The development of new technologies played a strong role in the creation of this film. Nowadays we are much more used to video diaries and similar forms that internet is flooded with. Do you think it's an advantage for your film, and do you intend to keep experimenting in this direction?
Everything is much easier with digital technology, and the wide use of it does not always bring successful artistic results. People film themselves more and more, and internet caused almost a hysteria in the field of self-promotion. Watching this exhaltation with the media gave me the idea to make a video diary trilogy. Besides A Letter to My Father, I have filmed (and I am currently editing) two more films with diary structure.

The first one is Mitch, a diary of a schizophrenic, which follows a friend of mine through his three-year stay in a psychiatric hospital, and it is a hybrid of documentary and animation. The third part of the trilogy is Brandy Diaries, a film in which I illustrate an already recorded sound background with experimental videos.
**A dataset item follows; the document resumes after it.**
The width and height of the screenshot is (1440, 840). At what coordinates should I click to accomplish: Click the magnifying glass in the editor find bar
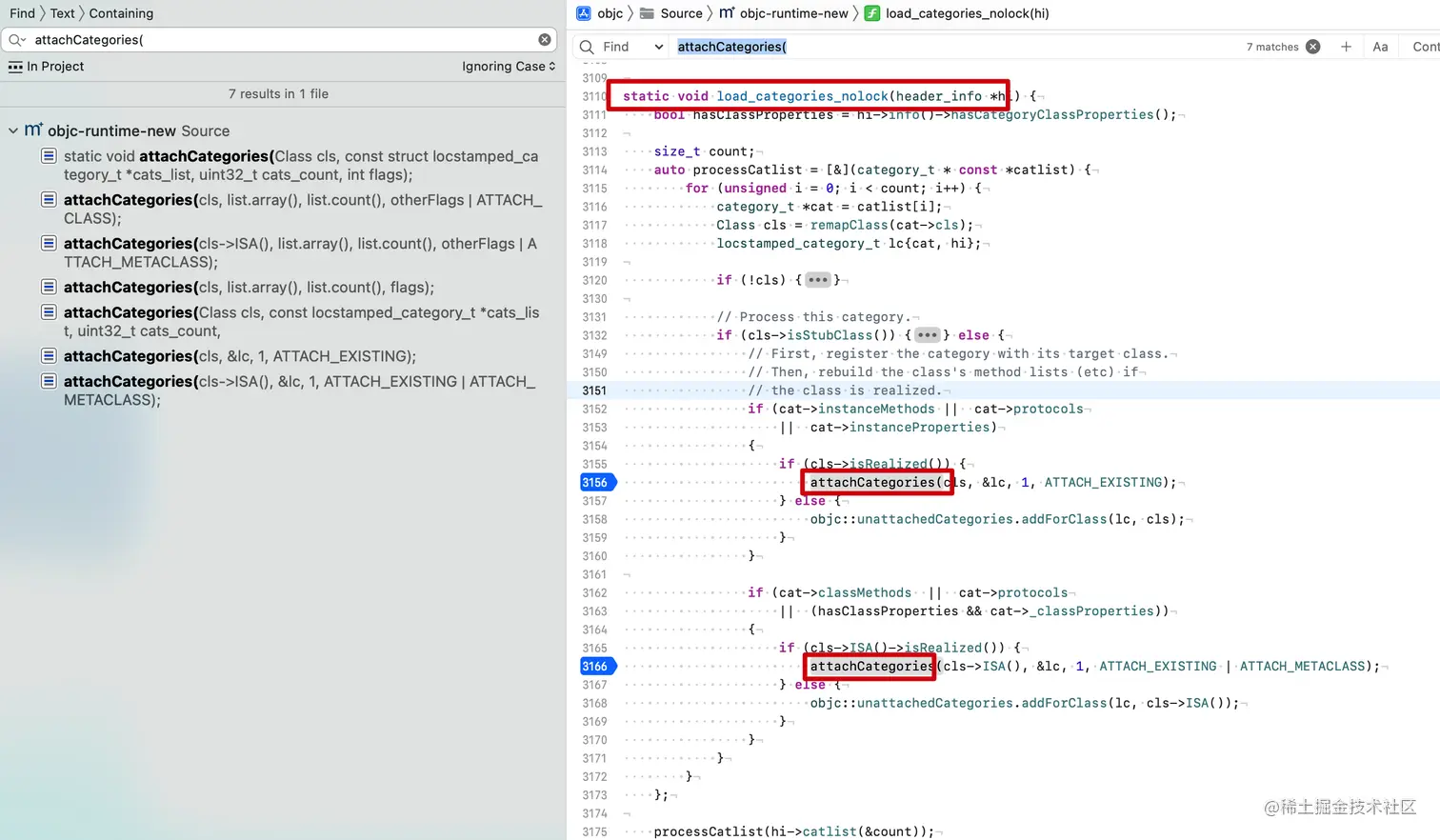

A Letter to My Father is one of the independent Croatian films, which is why it didn't play at Arena. What do you see as a good channel for its distribution?
I believe cinema is a natural habitat for my film. We will try with Croatian exhibition network and, hopefully, the regional one. It is an art film, but with universal subject matter and Mediterranean humour. It is completely opposite to big-time blockbusters, so we’ll try to attract audiences who want something different. After the theatrical distribution, there are no obstacles for TV, VoD or internet . The worst thing would be for the film not to be seen at all.